I found this where you quote varying rates of queen trapout success:

03-04-2014, 09:35 AM
odfrank...I have about quit trapping,( only have two set for this Spring) ( and I am retiring from selling bees, will likely just keep a dozen or so hives for private honey stock and give aways) but, when I actively trapped bees here are my findings.

The queen will come into the trap most of the time, to either find the queen that layed the eggs in the trap, or, to use the trap as another chamber to lay eggs. If you are wanting the queen it will require checking the trap every few hours after introduction of the unsealed brood. To answer your question....

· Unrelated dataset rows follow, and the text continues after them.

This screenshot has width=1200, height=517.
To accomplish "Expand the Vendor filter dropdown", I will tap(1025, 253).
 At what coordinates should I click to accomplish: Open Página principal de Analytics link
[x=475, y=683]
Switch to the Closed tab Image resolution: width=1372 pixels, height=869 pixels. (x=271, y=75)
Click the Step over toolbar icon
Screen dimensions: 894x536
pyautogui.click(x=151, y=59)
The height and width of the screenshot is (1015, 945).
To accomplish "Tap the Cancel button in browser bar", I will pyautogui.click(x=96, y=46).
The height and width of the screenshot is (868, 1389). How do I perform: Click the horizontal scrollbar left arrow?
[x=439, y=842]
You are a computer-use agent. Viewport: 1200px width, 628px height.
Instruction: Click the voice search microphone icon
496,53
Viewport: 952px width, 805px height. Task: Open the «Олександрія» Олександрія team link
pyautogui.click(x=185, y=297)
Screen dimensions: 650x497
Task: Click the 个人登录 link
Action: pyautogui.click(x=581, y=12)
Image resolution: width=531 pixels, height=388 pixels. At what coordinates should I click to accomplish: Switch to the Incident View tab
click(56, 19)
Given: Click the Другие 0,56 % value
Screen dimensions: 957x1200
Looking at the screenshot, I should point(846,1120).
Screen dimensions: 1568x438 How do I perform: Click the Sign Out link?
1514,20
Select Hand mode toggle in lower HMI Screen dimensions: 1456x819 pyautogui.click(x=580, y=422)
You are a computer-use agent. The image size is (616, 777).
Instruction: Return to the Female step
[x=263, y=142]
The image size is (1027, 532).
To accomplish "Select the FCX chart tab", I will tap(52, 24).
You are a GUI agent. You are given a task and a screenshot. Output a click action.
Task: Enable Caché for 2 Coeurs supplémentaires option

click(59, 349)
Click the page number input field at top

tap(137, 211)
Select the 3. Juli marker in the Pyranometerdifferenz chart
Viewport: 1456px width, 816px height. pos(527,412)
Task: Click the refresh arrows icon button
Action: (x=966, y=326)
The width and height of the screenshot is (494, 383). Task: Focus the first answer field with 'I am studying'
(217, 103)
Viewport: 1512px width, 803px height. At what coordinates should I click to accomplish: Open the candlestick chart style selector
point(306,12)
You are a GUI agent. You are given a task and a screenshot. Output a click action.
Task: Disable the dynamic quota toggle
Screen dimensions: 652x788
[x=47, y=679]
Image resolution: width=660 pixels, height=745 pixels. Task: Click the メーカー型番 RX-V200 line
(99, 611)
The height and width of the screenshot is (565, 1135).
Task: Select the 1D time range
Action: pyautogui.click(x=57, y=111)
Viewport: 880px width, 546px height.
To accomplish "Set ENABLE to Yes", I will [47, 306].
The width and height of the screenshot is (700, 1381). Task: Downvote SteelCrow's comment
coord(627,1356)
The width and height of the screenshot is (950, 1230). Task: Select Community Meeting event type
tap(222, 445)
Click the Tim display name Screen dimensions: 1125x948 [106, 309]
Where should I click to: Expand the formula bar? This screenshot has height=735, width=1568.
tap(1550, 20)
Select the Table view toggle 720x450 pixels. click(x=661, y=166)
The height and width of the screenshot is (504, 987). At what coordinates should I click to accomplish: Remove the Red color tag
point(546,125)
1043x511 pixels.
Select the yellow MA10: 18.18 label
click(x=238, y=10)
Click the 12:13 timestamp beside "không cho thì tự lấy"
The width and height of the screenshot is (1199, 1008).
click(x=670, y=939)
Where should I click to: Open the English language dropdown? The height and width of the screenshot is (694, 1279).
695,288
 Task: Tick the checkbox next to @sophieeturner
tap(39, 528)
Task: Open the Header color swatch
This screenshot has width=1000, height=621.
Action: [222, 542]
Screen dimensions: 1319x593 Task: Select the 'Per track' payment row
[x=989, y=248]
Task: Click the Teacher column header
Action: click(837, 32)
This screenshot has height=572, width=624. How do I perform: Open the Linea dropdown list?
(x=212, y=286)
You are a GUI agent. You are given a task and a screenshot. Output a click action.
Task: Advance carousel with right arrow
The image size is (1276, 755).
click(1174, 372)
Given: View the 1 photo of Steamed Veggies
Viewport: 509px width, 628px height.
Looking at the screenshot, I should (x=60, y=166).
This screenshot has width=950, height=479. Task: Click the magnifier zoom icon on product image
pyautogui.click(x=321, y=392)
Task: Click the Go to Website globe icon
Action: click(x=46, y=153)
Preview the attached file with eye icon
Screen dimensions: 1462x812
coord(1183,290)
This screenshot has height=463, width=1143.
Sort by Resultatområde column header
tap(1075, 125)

From trees and tanks etc, where the trap transition can be fitted very near the feral brood nest, during a good honey flow with expanding population and queen looking for places to lay eggs, success rate about 80 to 85 percent.

In walls, buildings etc, more difficult to determine where the brood nest is, and often the trap cannot be placed close enough for the queen to come out to lay or investigate where the brood,(the frame you give them) came from. In these cases, the success rate falls to 35 to 45 percent.

Without a good honey flow, success rate about 35 to 55 percent. The queen may come to investigate the eggs but, if she doesn't find a queen, or need the room to lay, she may just return to her source and you may miss her.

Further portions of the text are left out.